Not all land values are manmade. Inherent qualities also give land special advantages: fertile soils in farming districts, scenic views in residential areas, subsurface riches of coal, oil, and minerals. None of us, as landlords, tenants, or governments, can lay claim to having created these values. The people who have been drawing up an international law of the Seas have characterized these natural endowments as "the common heritage of mankind", where no people, individually or collectively, produce these land values, it is difficult to argue with the conclusion that they belong to all people equally.

If the institution of private property has a sound foundation, and I believe it does, then it rests on the principle that people have a right to reap what they sow, to retain for themselves what they themselves produce or earn. Land values, produced by all of society, and by nature, do not conform to this prescription.

In the case of Washington, B.C., most landowners are petty holders. The biggest portion of their property value is in their homes or small shops, only 15 or 20% in land. Only five percent of the city's properties, land and buildings together, are valued over $100,000. Because the high peaks of land values are concentrated mainly in the central business district, those who walk away with the lion's share of the community's land values are a mere handful of owners.

Decade after decade, billions of dollars in urban land values are being siphoned off by a narrowing class that has no ethical or economic claim to them. To be outraged when a few ghetto dwellers, in an occasional frenzy of despair, engage in looting on a relatively miniscule scale, but to remain indifferent to this massive, wholesale looting, is worse than hypocritical. It is to ignore a catastrophic social maladjustment, more severe, I believe, than anything the U.S. has experienced since slavery.

Henry Reuss, Chairman of the House Committee on Banking, Finances and Urban Affairs, recently pointed out, that over the past thirty years, the Consumer Price Index rose 300%, the price of the average new home went up 500%, and the price of the land under that average new house went up 1,275%. "Ways must be found" he said, "to curb the tendency to invest more and more in land, a passive activity that adds not a single acre to the nation's wealth.

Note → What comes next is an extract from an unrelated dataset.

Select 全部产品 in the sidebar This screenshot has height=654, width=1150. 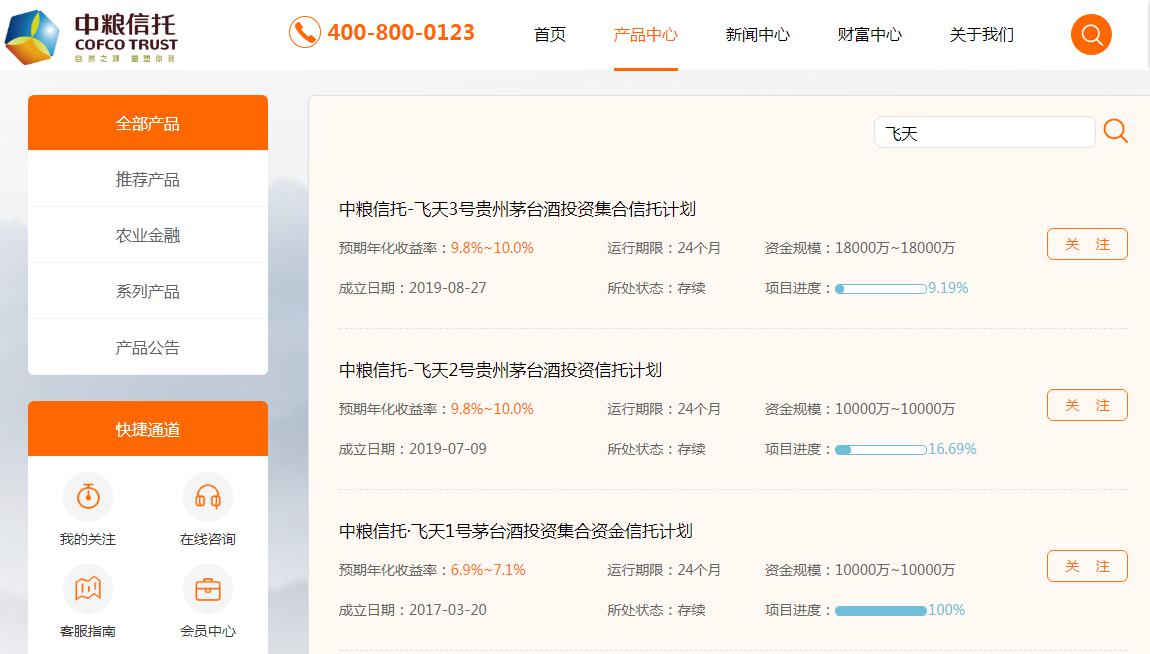[148, 124]
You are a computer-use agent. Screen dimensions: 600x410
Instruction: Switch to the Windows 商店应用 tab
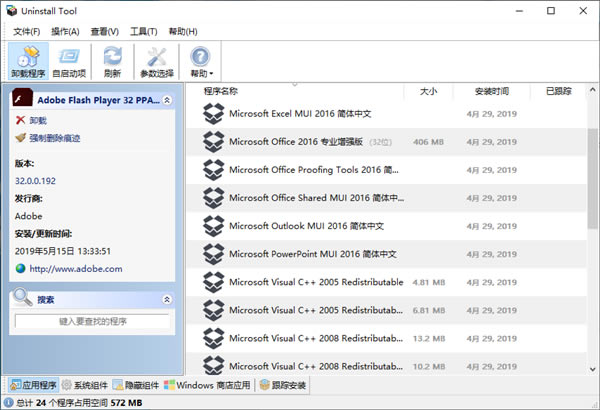[209, 385]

Instead we must encourage investments in job-creating plant and equipment."

One optimistic note amidst the pervading pessimism is the work being done toward the creation of land price index. H.U.D. and the Urban Land Institute contracted with fifteen people to construct land price indexes in selected metropolitan areas. Next month, this group will review what has been uncovered about the availability, reliability, and compatibility of various land price data, and they will spell out national needs and uses for a land price index. This index might serve as an alarm that goads us into examining phenomena, that have been largely shielded from public scrutiny. This process could begin to inform a whole set of policies, starting people to think in new directions.

The land problem is far from the only important perspective from which to view cities. It looms in importance to me, not so much because of the dead civilizations I recently visited, but because the evils of landlordism were well-engraved in my consciousness during a year in South America. Compared to Ecuador, of course, the U.S. is almost Utopia, in many respects. But I sense that we are drifting rapidly towards a landlord-dominated society.

Economic trends point toward bigger and bigger recessions. I do not expect we will ever have another 1930's-type depression. I doubt whether people will accept or tolerate such unemployment or misery. Instead, I believe they will demand the use of extraordinary governmental powers to tell us where to work, what wages to accept, what goods to produce -- in short, a degree of regimentation that will threaten many cherished freedoms.

Before that happens, the opportunity awaits to see whether a reasonably free economy can still be made to work. Unless we tackle the land question, and the looting of America, that game may be forfeited.

The future of the metropolis is uncertain. The choice is ours. We can intervene in the way society is now headed, to preserve the American dream. Or, we can continue along the present path and await the American nightmare.